→ What to work on
In this material, which lines include the string "link"? Show them.

(Data for this task begins)

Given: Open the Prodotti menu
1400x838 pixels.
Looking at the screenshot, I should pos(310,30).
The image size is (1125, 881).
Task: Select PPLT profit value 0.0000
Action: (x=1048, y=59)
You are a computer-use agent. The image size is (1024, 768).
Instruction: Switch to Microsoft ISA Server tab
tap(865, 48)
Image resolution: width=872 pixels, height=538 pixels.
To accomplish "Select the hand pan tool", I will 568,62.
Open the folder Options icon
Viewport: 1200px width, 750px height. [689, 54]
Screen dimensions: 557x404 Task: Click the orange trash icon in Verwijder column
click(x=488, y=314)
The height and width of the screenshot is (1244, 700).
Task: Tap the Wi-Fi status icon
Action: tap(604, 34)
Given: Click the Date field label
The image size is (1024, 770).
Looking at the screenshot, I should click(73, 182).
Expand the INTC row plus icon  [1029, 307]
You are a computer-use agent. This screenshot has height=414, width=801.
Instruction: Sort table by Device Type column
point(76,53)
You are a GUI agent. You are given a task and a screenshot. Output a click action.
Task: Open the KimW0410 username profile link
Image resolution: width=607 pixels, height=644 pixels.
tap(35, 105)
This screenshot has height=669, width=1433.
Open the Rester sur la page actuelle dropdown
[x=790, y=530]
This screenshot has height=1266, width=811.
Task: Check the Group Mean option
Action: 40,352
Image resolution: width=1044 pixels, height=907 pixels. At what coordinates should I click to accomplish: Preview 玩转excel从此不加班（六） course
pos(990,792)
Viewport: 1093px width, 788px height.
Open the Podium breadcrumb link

(Data for this task ends)

→ Response to the task
Task: Open the KimW0410 username profile link
Open the Podium breadcrumb link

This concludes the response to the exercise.